НРЗБ - Александр Жолковский 15 стр.


- Это так предлагают, "Your place or mine?" ("К Вам пойдем или ко мне?" (англ.)) - не унимается начитанный Лесик.

"…и настояла на полной темноте. Мы деловито сошлись на том, что к пяти нам обоим нужно на занятия, но… освободились едва-едва к ужину. Чтобы не подавать цензорам повода к изъятию настоящего письма как порнухи, опущу перипетии рекордного матча. С этнографической точки зрения вам может быть интересно, что итальянские гостиницы, в особенности старинные палаццо, отличаются фанатической узостью кроватей и мраморной холодностью полов. Последнее, впрочем, было даже кстати, учитывая безумную жару. Но когда, упиваясь своим итальянским, я прошептал что-то в том смысле, что ночью будет прохладнее, она, ни на секунду не снижая темпа лобзаний…."

- Это наверняка намек на пушкинское Порывом пылких ласк и язвою лобзаний Она торопит миг последних содроганий!.

- Или на реальные лобзания. В них-то Генсекс разбирается лучше, чем в Пушкине. В отличие, кстати, от некоторых, кому в случае чего как бы с этими самыми содроганиями не опозориться.

"…не снижая темпа лобзаний, отвечала: "Non ce l’abbiamo la notte", (Букв.: "Ночи у нас нет" (ит.)) и на все мои удивленные расспросы, почему же не продолжить ночью (подготовка к занятиям? муж? менструация?), твердила, что никакой ночи не предвидится. Чувствуя, что теряю лицо, я все-таки полувопросительно отметил, что, мол, дело вроде бы идет неплохо?! - "Si, si, ma lo voglio unico!" ("Да, да, но я хочу, чтобы это осталось неповторимым!" (ит.)) - и больше я уж не мог добиться ни слова…"

- Вот дура, - лицемерно вставляет Лесик, мысленно согласный хотя бы на unico.

- Не знаю, не знаю, - Раин тон делается неожиданно серьезным.

"…Ни к чему не привели и приставания в последующие дни, а сегодня, как раз, когда я собирался засесть за это письмо, она объявила всем, что уезжает, так как за ней на машине заехал ее жених, и мне довелось пожать его честную руку и пожелать им buon viaggio (Доброго пути (ит.)). Я чувствовал себя полнейшим идиотом, если не хуже - брошенной женщиной. Таковы, как видите, их нравы - со своим, ха-ха, уставом не очень-то сунешься".

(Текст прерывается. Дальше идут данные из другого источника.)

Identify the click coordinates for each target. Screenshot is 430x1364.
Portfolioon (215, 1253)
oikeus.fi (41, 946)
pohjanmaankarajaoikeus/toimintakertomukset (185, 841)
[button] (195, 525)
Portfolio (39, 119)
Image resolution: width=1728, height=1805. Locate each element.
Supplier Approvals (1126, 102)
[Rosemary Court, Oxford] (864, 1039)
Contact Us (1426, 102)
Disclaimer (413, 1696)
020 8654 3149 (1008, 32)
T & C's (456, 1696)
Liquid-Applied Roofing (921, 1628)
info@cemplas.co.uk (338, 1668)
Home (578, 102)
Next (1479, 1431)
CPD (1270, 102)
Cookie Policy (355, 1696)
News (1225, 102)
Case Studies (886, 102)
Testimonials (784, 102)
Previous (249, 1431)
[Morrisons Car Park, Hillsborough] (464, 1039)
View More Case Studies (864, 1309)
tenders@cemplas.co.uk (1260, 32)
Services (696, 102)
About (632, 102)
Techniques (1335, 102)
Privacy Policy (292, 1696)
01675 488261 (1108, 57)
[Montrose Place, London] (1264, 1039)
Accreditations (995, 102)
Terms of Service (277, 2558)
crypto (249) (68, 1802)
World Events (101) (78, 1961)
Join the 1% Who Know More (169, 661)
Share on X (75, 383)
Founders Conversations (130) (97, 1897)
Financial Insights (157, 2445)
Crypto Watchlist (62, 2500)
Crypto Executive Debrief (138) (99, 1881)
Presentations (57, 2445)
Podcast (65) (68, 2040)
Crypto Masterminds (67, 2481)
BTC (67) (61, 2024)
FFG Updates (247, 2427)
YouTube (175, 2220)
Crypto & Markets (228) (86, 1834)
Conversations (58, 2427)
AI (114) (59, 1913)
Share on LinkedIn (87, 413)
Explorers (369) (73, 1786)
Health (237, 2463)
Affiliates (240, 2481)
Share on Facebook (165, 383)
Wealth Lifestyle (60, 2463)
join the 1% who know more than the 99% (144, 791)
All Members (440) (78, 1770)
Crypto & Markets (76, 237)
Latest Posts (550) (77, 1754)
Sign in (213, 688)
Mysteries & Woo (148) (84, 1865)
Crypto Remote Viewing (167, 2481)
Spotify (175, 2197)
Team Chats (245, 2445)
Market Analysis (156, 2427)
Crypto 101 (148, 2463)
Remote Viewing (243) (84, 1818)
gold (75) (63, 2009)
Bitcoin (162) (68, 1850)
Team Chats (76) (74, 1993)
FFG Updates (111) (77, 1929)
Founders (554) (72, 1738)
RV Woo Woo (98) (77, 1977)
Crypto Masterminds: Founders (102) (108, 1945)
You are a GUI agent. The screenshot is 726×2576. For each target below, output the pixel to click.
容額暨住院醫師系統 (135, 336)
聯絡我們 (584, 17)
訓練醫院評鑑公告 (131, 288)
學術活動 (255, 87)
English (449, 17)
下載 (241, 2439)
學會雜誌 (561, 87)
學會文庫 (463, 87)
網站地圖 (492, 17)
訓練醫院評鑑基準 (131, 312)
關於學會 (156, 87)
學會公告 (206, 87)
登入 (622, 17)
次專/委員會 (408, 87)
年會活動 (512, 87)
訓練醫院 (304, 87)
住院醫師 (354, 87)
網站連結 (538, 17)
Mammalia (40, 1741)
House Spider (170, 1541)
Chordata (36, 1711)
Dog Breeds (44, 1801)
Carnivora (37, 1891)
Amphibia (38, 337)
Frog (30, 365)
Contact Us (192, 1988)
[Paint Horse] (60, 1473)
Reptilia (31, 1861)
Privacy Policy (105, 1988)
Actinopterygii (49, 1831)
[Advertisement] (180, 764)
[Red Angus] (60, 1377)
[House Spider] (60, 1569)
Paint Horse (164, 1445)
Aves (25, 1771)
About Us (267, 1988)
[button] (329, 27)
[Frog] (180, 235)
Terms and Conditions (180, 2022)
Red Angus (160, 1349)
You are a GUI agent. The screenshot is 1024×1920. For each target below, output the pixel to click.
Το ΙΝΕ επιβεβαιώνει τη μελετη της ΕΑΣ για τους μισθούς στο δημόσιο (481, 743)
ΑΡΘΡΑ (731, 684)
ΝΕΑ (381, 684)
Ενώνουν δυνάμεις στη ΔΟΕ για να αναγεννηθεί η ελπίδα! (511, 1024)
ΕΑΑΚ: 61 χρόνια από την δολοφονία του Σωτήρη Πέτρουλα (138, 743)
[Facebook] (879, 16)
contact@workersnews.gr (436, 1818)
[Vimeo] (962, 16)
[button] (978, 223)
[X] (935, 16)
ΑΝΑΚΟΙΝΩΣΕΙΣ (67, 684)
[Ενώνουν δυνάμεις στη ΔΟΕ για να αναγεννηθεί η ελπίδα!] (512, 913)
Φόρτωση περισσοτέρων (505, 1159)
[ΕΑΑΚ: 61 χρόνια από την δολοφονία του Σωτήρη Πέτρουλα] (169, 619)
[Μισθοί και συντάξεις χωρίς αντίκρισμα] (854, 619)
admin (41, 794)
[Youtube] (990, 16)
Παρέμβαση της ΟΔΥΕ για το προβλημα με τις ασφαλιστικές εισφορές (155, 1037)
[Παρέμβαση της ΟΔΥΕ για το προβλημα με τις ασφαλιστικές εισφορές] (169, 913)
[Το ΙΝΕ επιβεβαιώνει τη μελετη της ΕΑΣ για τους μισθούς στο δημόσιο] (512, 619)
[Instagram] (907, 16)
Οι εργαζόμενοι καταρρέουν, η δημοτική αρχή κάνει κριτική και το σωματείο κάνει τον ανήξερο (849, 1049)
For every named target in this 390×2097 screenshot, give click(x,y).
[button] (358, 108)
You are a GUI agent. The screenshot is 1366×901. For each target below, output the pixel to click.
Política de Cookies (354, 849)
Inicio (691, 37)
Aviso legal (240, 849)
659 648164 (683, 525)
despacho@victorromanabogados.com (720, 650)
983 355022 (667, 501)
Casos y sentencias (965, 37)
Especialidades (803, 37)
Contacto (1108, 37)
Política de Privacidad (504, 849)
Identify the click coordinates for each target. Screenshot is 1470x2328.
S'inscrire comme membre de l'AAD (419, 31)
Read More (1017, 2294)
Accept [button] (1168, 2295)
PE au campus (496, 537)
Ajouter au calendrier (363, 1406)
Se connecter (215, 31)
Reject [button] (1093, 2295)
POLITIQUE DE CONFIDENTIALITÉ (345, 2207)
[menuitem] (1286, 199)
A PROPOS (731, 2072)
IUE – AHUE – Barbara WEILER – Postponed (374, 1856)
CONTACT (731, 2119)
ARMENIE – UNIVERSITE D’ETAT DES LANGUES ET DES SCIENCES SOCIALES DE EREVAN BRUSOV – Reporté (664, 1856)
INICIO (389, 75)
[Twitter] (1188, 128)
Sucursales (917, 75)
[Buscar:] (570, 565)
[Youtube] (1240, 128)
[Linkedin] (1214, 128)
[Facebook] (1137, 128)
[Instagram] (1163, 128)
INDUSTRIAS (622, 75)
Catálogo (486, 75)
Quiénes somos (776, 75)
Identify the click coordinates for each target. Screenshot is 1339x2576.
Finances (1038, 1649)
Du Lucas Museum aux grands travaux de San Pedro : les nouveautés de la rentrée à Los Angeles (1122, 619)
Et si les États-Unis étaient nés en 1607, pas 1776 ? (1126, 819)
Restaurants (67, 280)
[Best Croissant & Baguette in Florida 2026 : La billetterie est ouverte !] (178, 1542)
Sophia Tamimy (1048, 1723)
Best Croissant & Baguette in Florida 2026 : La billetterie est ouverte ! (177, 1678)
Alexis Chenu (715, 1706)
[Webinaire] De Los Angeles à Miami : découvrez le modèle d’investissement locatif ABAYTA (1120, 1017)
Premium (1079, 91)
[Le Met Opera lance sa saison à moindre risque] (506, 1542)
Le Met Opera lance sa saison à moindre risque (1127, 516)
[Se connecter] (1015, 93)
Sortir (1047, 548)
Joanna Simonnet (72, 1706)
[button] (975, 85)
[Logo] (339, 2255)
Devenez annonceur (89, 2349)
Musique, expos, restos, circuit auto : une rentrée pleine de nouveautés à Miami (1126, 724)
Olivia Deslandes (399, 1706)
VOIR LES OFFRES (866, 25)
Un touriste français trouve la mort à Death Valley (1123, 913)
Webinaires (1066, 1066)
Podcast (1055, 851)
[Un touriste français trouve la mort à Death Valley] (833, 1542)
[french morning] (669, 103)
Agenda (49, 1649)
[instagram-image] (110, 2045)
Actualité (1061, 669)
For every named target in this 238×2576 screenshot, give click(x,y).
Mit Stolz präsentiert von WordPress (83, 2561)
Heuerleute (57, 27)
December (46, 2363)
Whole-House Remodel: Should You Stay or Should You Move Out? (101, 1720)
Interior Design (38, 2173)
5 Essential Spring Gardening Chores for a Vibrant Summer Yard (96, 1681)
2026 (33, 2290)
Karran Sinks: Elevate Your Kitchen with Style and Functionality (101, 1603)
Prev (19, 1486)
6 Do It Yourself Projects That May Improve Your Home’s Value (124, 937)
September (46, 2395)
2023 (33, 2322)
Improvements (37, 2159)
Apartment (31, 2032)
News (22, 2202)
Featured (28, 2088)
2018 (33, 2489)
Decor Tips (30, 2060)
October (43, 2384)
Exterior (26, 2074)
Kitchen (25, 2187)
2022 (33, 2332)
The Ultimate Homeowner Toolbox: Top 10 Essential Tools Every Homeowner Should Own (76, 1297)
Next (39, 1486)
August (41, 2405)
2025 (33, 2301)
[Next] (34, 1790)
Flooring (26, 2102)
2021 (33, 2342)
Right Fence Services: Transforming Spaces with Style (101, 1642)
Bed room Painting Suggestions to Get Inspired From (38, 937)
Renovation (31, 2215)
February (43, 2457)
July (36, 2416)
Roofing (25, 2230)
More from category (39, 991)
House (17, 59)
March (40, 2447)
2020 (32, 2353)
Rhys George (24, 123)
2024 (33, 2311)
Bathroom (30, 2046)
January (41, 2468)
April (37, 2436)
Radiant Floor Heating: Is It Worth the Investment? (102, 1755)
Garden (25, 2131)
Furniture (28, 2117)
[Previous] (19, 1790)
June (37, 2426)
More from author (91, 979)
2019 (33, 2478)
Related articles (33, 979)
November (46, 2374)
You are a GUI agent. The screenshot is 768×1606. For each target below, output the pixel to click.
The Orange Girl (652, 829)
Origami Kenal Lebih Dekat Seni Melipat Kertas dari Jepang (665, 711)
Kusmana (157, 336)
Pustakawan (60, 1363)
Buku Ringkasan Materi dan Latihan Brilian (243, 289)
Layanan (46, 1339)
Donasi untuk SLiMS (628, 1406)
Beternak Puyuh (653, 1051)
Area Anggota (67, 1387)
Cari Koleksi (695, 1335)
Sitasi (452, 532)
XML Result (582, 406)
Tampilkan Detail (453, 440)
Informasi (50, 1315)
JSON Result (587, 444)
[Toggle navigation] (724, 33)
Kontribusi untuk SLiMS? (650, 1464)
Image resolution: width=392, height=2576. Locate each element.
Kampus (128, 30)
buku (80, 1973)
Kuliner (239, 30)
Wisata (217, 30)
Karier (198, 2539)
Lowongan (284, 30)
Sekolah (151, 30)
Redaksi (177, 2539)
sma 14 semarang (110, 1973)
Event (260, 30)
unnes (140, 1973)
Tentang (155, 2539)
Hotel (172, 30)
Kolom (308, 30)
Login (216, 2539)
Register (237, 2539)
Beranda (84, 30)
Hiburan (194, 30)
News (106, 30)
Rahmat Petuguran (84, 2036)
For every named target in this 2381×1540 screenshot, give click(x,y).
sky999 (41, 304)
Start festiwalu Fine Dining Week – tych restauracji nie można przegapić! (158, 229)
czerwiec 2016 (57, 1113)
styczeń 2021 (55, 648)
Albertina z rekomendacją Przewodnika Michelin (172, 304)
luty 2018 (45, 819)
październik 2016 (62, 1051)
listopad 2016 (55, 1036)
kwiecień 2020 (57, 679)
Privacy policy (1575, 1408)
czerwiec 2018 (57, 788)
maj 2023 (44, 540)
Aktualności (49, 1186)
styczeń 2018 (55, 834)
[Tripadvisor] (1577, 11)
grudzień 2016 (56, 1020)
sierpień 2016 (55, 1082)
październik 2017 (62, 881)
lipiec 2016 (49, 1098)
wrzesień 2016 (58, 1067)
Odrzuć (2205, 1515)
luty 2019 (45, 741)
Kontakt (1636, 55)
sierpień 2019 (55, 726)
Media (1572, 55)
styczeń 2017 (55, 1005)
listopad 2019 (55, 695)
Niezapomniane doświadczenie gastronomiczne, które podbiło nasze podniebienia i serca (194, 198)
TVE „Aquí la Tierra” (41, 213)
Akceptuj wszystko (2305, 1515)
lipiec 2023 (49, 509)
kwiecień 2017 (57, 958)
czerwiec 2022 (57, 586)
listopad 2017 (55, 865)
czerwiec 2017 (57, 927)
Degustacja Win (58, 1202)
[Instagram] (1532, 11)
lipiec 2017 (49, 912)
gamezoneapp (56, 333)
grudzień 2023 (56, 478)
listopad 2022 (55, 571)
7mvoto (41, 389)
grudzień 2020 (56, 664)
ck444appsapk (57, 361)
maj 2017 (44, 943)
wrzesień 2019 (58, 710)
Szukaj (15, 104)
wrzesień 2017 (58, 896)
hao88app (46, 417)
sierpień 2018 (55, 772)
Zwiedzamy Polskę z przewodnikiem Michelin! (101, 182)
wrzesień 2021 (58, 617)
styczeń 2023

Стараясь не смотреть друг на друга, Лесик и Рая обмениваются привычными соображениями о культурной относительности, в которой Борис, несмотря на продолжительный опыт жизни за рубежом, по-прежнему смыслит немного. При этом Лесик, наверно, с нарочито отвлеченным видом протирает очки и роняет их на пол, а Рая, охваченная мстительной солидарностью с Доминик, к которой примешивается еще что-то смутное, но приятное, начинает, скажем, убирать со стола и разбивает тарелку…

Доминик действительно позвонила на другой день и пригласила зайти к ней в "Европу". Тогда такое в общем-то не практиковалось, но искушение было слишком велико и они поехали. Начиная с этого момента история заволакивается особенно густым туманом; передаю то, что мне удалось по крупицам выпытать у Раи (к Лесику было вообще не подступиться).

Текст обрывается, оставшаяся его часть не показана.